▶ [Requirement] Reproduce exactly, from the data that follows, the line with "You are a computer-use agent. This", the line with "This screenshot has height=836, width=1508.", and every line that lies between them.

(Dataset extract)

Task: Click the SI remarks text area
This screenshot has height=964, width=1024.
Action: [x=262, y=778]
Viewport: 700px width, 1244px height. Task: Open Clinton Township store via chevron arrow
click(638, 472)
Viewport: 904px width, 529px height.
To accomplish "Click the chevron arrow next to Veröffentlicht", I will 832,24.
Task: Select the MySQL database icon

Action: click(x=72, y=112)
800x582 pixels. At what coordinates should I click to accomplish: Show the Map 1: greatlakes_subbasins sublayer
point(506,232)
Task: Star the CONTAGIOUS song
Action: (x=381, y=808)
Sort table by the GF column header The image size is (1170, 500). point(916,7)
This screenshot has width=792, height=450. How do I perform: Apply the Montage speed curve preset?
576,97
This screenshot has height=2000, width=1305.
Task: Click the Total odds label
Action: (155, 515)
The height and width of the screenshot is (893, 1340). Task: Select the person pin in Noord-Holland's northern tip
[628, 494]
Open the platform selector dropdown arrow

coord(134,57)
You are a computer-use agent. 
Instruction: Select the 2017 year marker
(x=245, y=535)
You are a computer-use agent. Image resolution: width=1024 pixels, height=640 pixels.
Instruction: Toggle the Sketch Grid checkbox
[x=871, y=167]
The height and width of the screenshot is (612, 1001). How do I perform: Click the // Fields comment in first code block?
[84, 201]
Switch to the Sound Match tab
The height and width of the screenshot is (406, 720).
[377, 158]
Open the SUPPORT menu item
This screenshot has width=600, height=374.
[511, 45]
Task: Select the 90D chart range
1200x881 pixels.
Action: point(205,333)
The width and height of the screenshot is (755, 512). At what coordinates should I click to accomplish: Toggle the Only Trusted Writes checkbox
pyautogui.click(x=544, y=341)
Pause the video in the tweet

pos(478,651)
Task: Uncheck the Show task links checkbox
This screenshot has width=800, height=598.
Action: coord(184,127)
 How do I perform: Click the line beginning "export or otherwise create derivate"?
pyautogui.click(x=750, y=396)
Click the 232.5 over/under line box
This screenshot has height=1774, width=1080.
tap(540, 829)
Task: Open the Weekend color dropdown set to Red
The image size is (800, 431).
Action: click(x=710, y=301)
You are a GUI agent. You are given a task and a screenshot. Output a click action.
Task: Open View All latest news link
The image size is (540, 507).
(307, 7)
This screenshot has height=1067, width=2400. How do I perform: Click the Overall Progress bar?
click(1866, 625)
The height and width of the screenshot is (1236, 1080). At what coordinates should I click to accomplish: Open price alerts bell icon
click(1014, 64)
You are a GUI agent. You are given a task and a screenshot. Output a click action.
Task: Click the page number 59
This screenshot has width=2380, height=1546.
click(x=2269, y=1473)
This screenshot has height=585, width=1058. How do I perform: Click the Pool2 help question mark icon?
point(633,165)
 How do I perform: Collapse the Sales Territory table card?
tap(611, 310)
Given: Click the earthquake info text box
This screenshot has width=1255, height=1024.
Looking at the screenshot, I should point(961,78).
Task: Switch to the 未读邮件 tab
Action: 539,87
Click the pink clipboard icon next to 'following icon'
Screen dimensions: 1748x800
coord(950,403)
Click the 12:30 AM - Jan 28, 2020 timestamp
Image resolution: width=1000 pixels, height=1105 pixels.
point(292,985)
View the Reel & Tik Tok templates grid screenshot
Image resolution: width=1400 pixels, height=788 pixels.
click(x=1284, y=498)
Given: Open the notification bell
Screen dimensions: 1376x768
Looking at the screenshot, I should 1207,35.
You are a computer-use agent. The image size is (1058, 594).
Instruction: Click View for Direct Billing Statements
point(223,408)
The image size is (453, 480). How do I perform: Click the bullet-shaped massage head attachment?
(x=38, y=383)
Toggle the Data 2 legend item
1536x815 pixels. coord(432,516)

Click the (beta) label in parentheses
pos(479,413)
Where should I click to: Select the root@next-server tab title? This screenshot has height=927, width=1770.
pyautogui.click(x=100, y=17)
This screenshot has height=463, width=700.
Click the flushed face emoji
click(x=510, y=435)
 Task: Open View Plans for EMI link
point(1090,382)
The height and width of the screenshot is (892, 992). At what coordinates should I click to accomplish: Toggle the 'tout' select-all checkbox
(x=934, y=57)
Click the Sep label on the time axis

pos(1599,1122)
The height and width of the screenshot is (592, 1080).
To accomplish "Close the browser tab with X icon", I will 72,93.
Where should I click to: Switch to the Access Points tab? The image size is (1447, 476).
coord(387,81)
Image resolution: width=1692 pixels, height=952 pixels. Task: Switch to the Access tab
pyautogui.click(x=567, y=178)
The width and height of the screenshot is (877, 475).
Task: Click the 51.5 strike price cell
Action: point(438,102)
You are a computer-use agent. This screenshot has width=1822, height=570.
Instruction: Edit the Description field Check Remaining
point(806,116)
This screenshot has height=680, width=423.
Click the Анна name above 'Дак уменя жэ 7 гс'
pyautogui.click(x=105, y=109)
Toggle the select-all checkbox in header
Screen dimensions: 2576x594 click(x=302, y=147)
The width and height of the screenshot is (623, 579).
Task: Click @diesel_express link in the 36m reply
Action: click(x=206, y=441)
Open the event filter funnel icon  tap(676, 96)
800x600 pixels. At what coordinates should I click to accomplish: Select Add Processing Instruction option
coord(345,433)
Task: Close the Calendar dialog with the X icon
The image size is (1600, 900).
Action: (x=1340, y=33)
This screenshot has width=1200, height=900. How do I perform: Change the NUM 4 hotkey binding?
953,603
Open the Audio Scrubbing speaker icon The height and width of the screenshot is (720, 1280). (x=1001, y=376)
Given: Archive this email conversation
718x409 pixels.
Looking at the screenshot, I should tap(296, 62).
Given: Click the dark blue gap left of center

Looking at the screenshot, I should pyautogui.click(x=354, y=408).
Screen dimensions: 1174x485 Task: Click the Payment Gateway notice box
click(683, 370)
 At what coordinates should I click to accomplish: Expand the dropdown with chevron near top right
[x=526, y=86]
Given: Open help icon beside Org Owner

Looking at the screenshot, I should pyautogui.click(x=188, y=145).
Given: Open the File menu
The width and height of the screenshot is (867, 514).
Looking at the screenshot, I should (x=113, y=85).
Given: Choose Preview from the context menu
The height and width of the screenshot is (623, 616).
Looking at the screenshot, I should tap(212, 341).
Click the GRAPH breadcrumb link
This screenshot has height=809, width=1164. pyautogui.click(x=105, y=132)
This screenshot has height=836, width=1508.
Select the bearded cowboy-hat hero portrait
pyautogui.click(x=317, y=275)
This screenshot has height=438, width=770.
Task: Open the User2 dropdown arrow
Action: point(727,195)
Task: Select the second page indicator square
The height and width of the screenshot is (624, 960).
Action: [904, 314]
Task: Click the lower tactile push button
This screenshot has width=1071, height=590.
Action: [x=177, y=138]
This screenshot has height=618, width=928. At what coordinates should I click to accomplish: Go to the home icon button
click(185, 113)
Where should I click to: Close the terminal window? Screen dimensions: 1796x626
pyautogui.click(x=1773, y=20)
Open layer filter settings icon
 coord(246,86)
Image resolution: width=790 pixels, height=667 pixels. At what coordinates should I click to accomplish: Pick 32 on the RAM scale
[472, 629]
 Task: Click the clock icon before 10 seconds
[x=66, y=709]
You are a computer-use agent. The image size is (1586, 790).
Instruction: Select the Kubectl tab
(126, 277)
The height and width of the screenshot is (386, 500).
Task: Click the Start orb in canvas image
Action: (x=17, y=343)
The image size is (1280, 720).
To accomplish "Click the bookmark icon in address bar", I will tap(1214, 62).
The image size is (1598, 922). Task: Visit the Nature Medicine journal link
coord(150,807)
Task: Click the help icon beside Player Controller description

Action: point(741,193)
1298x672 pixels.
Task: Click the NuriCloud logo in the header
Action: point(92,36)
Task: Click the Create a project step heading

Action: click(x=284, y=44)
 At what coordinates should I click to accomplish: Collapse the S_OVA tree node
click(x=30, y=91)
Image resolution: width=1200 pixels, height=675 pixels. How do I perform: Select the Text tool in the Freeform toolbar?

(End Dataset extract)

▶ [Answer]
You are a computer-use agent. This screenshot has width=1822, height=570.
Instruction: Edit the Description field Check Remaining
point(806,116)
This screenshot has height=680, width=423.
Click the Анна name above 'Дак уменя жэ 7 гс'
pyautogui.click(x=105, y=109)
Toggle the select-all checkbox in header
Screen dimensions: 2576x594 click(x=302, y=147)
The width and height of the screenshot is (623, 579).
Task: Click @diesel_express link in the 36m reply
Action: click(x=206, y=441)
Open the event filter funnel icon  tap(676, 96)
800x600 pixels. At what coordinates should I click to accomplish: Select Add Processing Instruction option
coord(345,433)
Task: Close the Calendar dialog with the X icon
The image size is (1600, 900).
Action: (x=1340, y=33)
This screenshot has width=1200, height=900. How do I perform: Change the NUM 4 hotkey binding?
953,603
Open the Audio Scrubbing speaker icon The height and width of the screenshot is (720, 1280). (x=1001, y=376)
Given: Archive this email conversation
718x409 pixels.
Looking at the screenshot, I should tap(296, 62).
Given: Click the dark blue gap left of center

Looking at the screenshot, I should pyautogui.click(x=354, y=408).
Screen dimensions: 1174x485 Task: Click the Payment Gateway notice box
click(683, 370)
 At what coordinates should I click to accomplish: Expand the dropdown with chevron near top right
[x=526, y=86]
Given: Open help icon beside Org Owner

Looking at the screenshot, I should pyautogui.click(x=188, y=145).
Given: Open the File menu
The width and height of the screenshot is (867, 514).
Looking at the screenshot, I should (x=113, y=85).
Given: Choose Preview from the context menu
The height and width of the screenshot is (623, 616).
Looking at the screenshot, I should tap(212, 341).
Click the GRAPH breadcrumb link
This screenshot has height=809, width=1164. pyautogui.click(x=105, y=132)
This screenshot has height=836, width=1508.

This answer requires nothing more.